Она посмотрела на мадонну с младенцем, висящую в изголовьи кроватки, и невольно перекрестилась. Она виновата перед богом, вот он и послал ей испытания…
Связь с женатым мужчиной, что длилась несколько лет…
История стара, как мир: мужчина покорил ее сердце, дав надежду на совместное будущее, но о том, что он женат — сказал не сразу. Когда Вера узнала об этом, то было уже поздно — она не могла существовать без него. Пришлось смириться…
Тяжела и унизительна участь женщины, ждущей звонка от любимого, чтобы побыть с ним пару часов, скрываясь от всех. Что это было: любовь или страх перед одиночеством? Наверное, и то, и другое…
С одной стороны — страх одиночества, что стирает любые нормы и запреты. Так страшно, когда некого ждать. Уходя на работу, Вера оставляла свет и телевизор включенными, чтобы по возвращении домой слышать хоть чей-то голос и не входить в темную комнату.
Часами смотрела на окна домов, наблюдая чужую жизнь. Люди садились ужинать, устраивали вечеринки, ругались… Одиночество сводит с ума, ведь природой заложено, чтобы человек жил в социуме — имел партнера, рождал потомство…
И есть другой страх — страх разрушить чужую семью, но желание быть любимой так сильно, поэтому и живешь в обмане и иллюзиях до поры, до времени…
Когда любимый уходил, Вера впадала в депрессию, жизнь теряла смысл. И все вокруг оживало, когда он снова был с ней. Вера не могла ему позвонить, у них была односторонняя связь. И вообще — все в их отношениях решал он, она могла только подчиняться.

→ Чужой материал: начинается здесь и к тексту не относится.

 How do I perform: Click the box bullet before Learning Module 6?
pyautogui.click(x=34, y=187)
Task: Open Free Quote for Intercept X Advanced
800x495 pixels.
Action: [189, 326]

Приходилось играть по его правилам, поэтому она и была обречена на поражение.
Находясь в этом раздвоенном состоянии, Вера каждый день говорила себе: это было в последний раз, мы больше не должны видеться. Так думала она, но в то же время знала, что не уйдет. Это было наваждение, помутнение рассудка, одержимость…

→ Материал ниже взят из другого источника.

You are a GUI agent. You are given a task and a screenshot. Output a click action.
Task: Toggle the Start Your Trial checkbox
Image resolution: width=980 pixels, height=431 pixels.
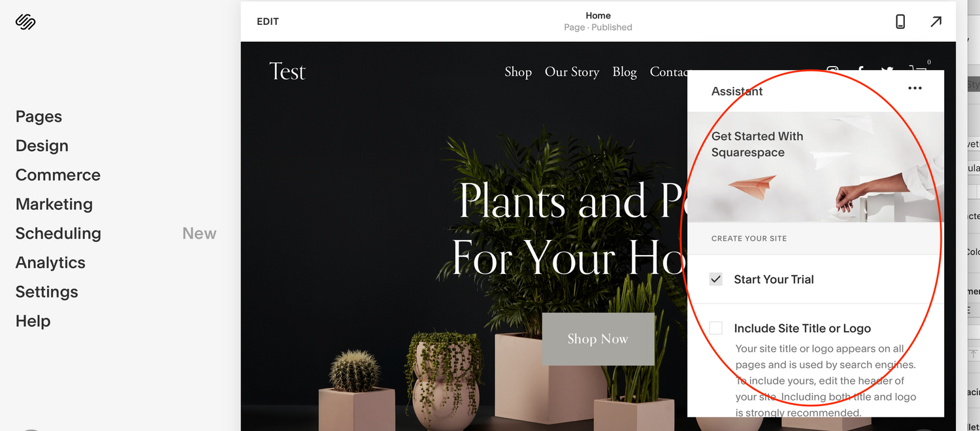(x=716, y=279)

Любовь подчас жестока — она ломает судьбы, калечит, разрушает…
И вдруг Вера беременна. Сидит перед доктором и слышит слова: для многих — обычные, а для кого-то и нежеланные: «Поздравляю, вы скоро станете матерью!».

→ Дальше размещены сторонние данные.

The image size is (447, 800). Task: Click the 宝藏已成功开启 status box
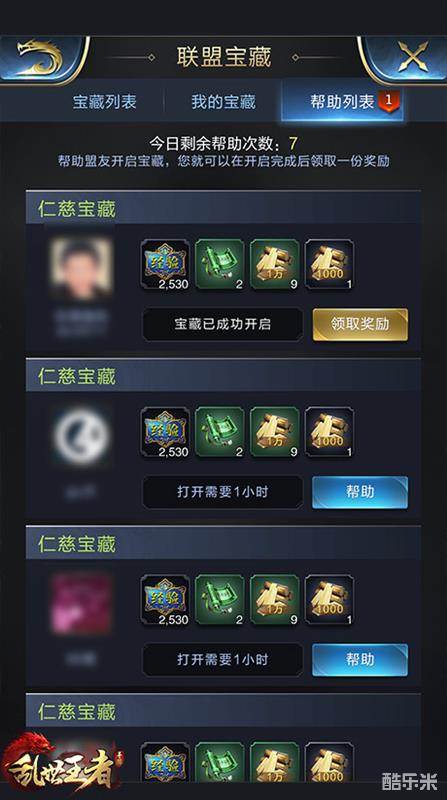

И ни секунды Вера не сомневалась — она хочет этого ребенка и вырастит его сама. Это будет ее ребенок и только ее.
Каждая влюбленная женщина хочет ребенка от любимого, и чтобы он был похож на него. Тот, кого она любила, никогда ей не принадлежал, но у нее будет его дитя. Частица его, его подарок — повторение его самого…
Это необыкновенное чувство, когда клетки любимого растут в женщине. Зарождение внутри тебя новой жизни — ни с чем не сравнимое чувство, и Вера наслаждалась этим, обидно, что одна.
Дима родился раньше срока, очень слабым. Вера не отходила от него ни на шаг, и к годику он окреп. Отец навещал поначалу, гулял с ним в выходные. Когда узнал о болезни, то резко изменился. Почувствовав холод смерти, он стал реже появляться, а потом и совсем пропал.
Все легло на ее плечи. Разговоры с врачами, которые отводили глаза, часто не в силах сказать правду. Ожидание в больничном коридоре, где у малыша брали кровь, пункции. Потом началась химиотерапия. Лишь прошедший то же в состоянии понять, какой это ад: и для ребенка, и для его родителей. После первой процедуры у Димы сразу пропал аппетит. Его рвало, стоило ему съесть что-нибудь. Она сама от усталости не могла ни спать, ни есть. Часто ей казалось, что она видит какой-то кошмарный сон, и все это происходит не с ней…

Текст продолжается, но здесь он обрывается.